Figure 6-18 Reis-Bücklers corneal dystrophy. A, Clinical photograph shows coarse opacities resembling a geographic map in the superficial cornea. Note the circumferential linear scar in the peripheral cornea associated with a lamellar graft, in this case of recurrent corneal dystrophy. B, Masson trichrome stain demonstrates diffuse loss of Bowman layer, superficial stromal fibrosis, and numerous red deposits (arrows).
(Part A courtesy of Brandon Ayres, MD; part B courtesy of Tatyana Milman, MD.)
Figure 6-19 Thiel-Behnke corneal dystrophy. Masson trichrome stain demonstrates diffuse replacement of Bowman layer by a thick fibrous pannus (bracket). The overlying epithelium exhibits a sawtooth configuration. The underlying stroma appears to be uninvolved.

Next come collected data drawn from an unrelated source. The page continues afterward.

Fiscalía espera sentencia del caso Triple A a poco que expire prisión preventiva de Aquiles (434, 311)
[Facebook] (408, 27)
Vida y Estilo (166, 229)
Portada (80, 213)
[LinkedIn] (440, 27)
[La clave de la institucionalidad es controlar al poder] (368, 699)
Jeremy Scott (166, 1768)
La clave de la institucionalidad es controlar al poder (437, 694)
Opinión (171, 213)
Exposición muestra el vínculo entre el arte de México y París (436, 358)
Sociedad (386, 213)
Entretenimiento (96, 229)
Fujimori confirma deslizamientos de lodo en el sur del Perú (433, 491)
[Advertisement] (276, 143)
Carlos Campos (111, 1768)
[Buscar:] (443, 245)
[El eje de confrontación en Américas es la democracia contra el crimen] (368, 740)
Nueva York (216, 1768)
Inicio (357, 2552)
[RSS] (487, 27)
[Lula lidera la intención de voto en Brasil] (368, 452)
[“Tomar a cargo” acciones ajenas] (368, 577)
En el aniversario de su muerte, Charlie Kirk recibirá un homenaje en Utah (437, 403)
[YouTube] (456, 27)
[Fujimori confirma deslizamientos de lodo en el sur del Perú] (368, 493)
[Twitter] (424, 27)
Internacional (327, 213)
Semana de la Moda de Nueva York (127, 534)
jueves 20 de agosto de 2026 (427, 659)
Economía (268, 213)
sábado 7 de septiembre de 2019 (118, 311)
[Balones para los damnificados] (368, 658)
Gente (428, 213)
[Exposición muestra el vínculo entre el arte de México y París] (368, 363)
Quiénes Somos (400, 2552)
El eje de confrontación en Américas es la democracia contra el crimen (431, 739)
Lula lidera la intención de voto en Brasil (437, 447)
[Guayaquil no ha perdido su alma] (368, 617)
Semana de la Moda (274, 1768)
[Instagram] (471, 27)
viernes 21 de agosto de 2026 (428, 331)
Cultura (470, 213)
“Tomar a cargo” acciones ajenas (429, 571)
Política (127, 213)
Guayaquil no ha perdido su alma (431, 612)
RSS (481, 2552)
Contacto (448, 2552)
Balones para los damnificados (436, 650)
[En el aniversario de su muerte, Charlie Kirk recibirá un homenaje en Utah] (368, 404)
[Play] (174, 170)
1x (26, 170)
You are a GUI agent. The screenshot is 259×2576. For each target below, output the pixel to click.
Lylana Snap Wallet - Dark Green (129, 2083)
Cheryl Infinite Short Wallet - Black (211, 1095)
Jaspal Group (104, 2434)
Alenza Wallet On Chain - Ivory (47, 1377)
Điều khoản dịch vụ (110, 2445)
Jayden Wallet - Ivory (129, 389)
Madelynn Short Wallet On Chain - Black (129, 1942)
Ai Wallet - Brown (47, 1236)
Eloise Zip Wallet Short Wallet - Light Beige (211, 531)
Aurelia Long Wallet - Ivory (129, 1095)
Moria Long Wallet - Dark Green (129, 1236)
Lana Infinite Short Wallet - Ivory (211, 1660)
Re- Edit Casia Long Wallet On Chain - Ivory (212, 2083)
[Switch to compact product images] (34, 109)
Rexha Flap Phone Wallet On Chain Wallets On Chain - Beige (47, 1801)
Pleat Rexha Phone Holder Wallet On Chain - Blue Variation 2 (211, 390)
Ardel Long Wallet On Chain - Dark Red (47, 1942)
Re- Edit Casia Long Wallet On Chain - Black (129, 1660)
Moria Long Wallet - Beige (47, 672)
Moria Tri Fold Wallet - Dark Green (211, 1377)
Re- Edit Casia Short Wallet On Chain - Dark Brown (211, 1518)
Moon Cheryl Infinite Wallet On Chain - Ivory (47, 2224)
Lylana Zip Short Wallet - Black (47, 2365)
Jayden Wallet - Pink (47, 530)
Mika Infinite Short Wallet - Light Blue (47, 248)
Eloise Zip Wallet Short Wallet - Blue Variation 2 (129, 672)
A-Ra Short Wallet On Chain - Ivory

(Courtesy of Tero Kivelä, MD.)
Lattice corneal dystrophy type 1
Classic lattice corneal dystrophy (LCD), or LCD type 1 (LCD1), is an autosomal dominant stromal dystrophy characterized by branching, refractile lines in the central corneal stroma, as well as intervening stromal haze in the later stages of disease (Fig 6-20A). Histologic examination reveals poorly demarcated, fusiform amyloid deposits, most conspicuously in the anterior stroma and Bowman layer (Fig 6-20B). These deposits stain red orange with Congo red on standard light microscopy and exhibit apple-green birefringence (dichroism, ie, 2 different colors depending on lighting conditions) under polarized light (Fig 6-20C, D).
Figure 6-20 Lattice corneal dystrophy type 1. A, Clinical photograph. Note the fine lattice lines (arrows).B, H&E stain shows scattered fusiform, eosinophilic deposits in the anterior and midstroma. C, Congo red stain (red orange) demonstrates that the fusiform deposits are amyloid. D, With Congo red stain, under polarized light, amyloid deposits exhibit apple-green birefringence (dichroism).
(Parts B–D courtesy of Hans E. Grossniklaus, MD.)
Granular corneal dystrophy type 1
Granular corneal dystrophy type 1 (GCD1) is an autosomal dominant disorder characterized by sharply demarcated (granular) central corneal stromal deposits separated by clear intervening stroma (Fig 6-21A). Histologically, irregularly shaped, well-circumscribed, crumblike deposits of hyaline material, which stain bright red with Masson trichrome, are visible in the stroma (Fig 6-21B, C).
Granular corneal dystrophy type 2
Formerly known as Avellino dystrophy, GCD type 2 (GCD2) demonstrates clinical, histologic, and ultrastructural features of both GCD1 and LCD1 (Fig 6-22).